Exercise brief: Continue the tutorial on animating a sprite strip texture from the point where it stops.

Provided text:

┏━━

So now that we have the final texture we’ll use, it’s time to figure out how to animate it using code. Let’s examine what we’ll need to do:

1. Need to figure out how many frames we have (nothing to figure out, we know from the image we created)
2. Figure out the width of a single frame. Easy. Frame Width = Total Width of strip / number of frames.
3. We need to render frame 1, then wait for sometime, then render frame 2, wait for sometime, etc until we reach the end of the frames. We can then loop back again to frame #1.

I happen to have a class that I wrote that specifically does what we listed just now. I call it: AnimatedTexture. Here’s the code:

 

   1: class AnimatedTexture

   2: {

   3:     private Texture2D aniTex;

   4:     private int CurrentFrame = 0;

   5:     private int numberOfFrames = 0;

   6:     private int msBetweenFrames = 0;

   7:

   8:     private Rectangle rect;

   9:

  10:     private int width = 0;

  11:     private int height = 0;

  12:

  13:     float timer = 0;

  14:

  15:     public AnimatedTexture(Texture2D texture, int numFrames, int msBetweenFrames)

  16:     {

  17:         this.aniTex = texture;

  18:         this.numberOfFrames = numFrames;

  19:         this.msBetweenFrames = msBetweenFrames;

  20:

  21:         this.width = texture.Width / numberOfFrames;

  22:         this.height = texture.Height;

  23:

  24:         // Init rectangle

  25:         rect.X = 0;

  26:         rect.Y = 0;

  27:         rect.Width = width;

  28:         rect.Height = height;

  29:     }

  30:

  31:     public void Update(GameTime gametime)

  32:     {

  33:         timer += gametime.ElapsedGameTime.Milliseconds;

  34:

  35:         if (timer >= msBetweenFrames)

  36:         {

  37:             timer = 0;

  38:

  39:             if (CurrentFrame++ == numberOfFrames - 1)

  40:                 CurrentFrame = 0;

  41:

  42:             rect.X = CurrentFrame * width;

  43:             rect.Y = 0;

  44:         }

  45:     }

  46:

  47:     public void Render(SpriteBatch sb, Vector2 position, Color color)

  48:     {

  49:         sb.Draw(aniTex, position, rect, color, 0, Vector2.Zero, 2.0f, SpriteEffects.None, 0);

  50:     }

  51:

  52: }

Let’s have a closer look at the code:

Lines 3-13: Local variables that we will use

Line 15: This is the constructor of the class. It takes the following arguments:

• Texture2D texture: This is the strip we prepared. Load it up using the Content pipeline and pass it here.

┗━━

Data shown:
┏━━

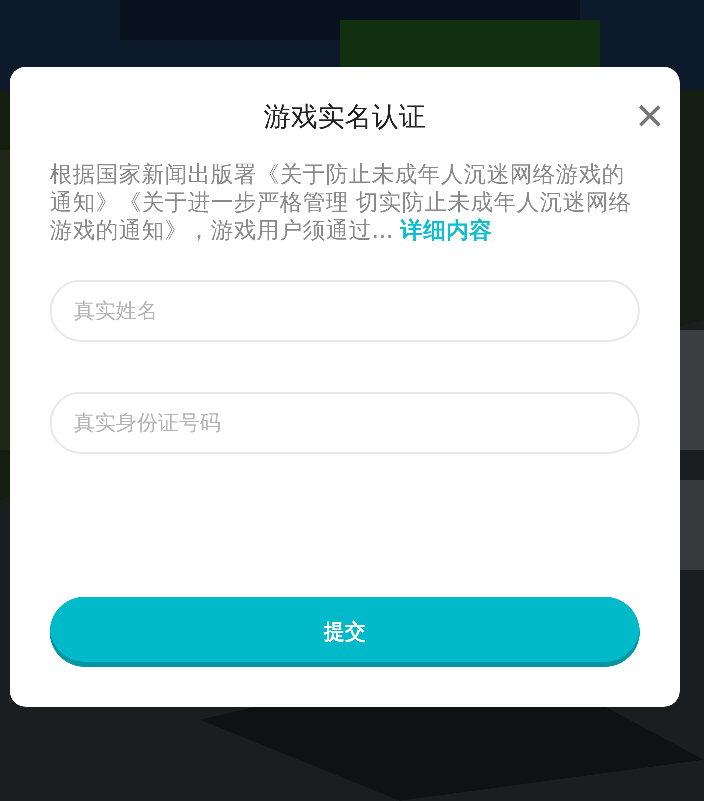 This screenshot has width=704, height=801. Describe the element at coordinates (446, 231) in the screenshot. I see `details-link: 详细内容` at that location.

┗━━

Answer to this task:
• int numFrames: This is the number of frames in the strip. User provided.
• int msBetweenFrames: This is how many milliseconds should we wait between frames. The lower, the faster the animation.

Lines 21,22: Here we calculate the width and height of a single frame. Simple.

Lines 25-28: We initialize a rectangle to contain the first frame in the strip. We will use this in the rendering.

Lines 31-44: This is the Update method for the class. This method calculates the values in our Rectangle to move it to contain the next frame when it’s time. Time is calculated via the GameTime object so that we can tell when to move on to the next frame. We wait for a total number of msBetweenFrames milliseconds before moving on to the next frame. Simple math.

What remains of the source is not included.